Les mystères de Paris

par

Les justes attentes d’un prolétariat entre splendeurs et misères

Même si le crime est omniprésent dans l’œuvre, Eugène Sue ne manque pas de montrer les éclats de bonté et de vertu qui restent présents dans le prolétariat parisien. Qu’il s’agisse de Morel, accusé à tort, ou de la jeune Fleur-de-Marie, il y a dans cette société des personnes dignes d’être secourues. Sue fait référence à une « probité naturelle » de la classe ouvrière.

« Pourrons-nous faire comprendre au lecteur notre singulière impression, lorsqu’au milieu de ce vocabulaire infâme, où les mots qui signifient le vol, le sang, le meurtre, sont encore plus hideux et plus effrayants que les hideuses et effrayantes choses qu’ils expriment, lorsque nous avons, disons-nous, surpris cette métaphore d’une poésie si douce, si tendrement pieuse : Fleur-de-Marie ? »

Et c’est en leur apportant son assistance que le héros, Rodolphe, espère arriver à sa propre rédemption. Lui qui garde sur sa conscience le poids du parricide espère faire amende honorable en se faisant le défenseur de ceux qui ne peuvent se défendre eux-mêmes contre les plus forts ou contre les plus riches.

« Tout à coup Rodolphe redressa la tête, essuya ses larmes, se leva debout et s’approchant de Sarah, les bras croisés sur sa poitrine, l’air menaçant, impitoyable… il la contempla quelques moments en silence, puis il dit d’une voix sourde :

– Cela devait être… j’ai tiré l’épée contre mon père… je suis frappé dans mon enfant… Juste punition du parricide… »
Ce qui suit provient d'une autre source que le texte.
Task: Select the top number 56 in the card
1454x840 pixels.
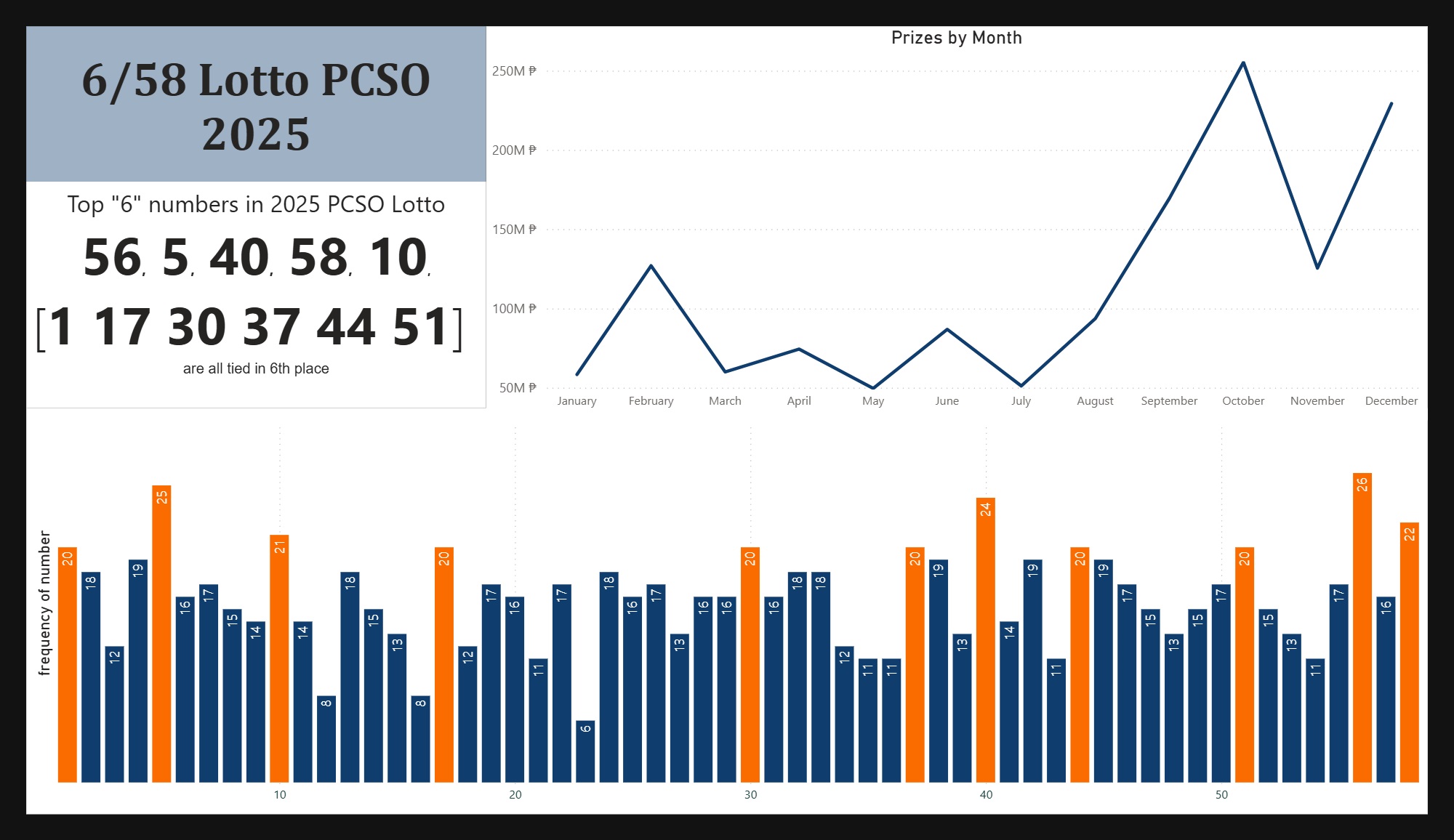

Écrit par un auteur issu d’un milieu bourgeois, ce roman n’hésite pourtant pas à dénoncer certaines attitudes de la bourgeoisie et à encenser une partie du prolétariat. C’est un retournement de l’ordre social qui répond aux attentes d’une partie du peuple. Les Mystères de Paris seront au cœur d’une prise de conscience générale : d’abord chez les prolétaires qui se voient pour une fois représentés tels qu’ils sont, et ensuite pour les bourgeois auxquels est livré un tableau contrasté du bas peuple qu’ils connaissent si mal du fait d’une société compartimentée. L’œuvre est lue partout, elle gagne en influence et fait prendre conscience de l’injustice sociale et de l’incompétence des institutions censées garantir la sécurité de tous. L’œuvre dérange d’autant plus que son auteur est bourgeois et paraît déroger à un esprit de caste.

Un parallèle dès lors peut s’établir entre les personnages dans l’attente d’un justicier et d’un rédempteur, et leurs alter ego réels qui attendent en vain que leur sort s’améliore. Hormis le succès qu’a rencontré Les Mystères de Paris, il importe de constater l’effet d’émulation qu’il a engendré chez un nombre conséquent d’auteurs qui s’en sont inspirés pour produire d’autres œuvres littéraires – comme Les Misérables bien évidemment – propres à édifier la société dans son ensemble sur les différents univers qui la composent.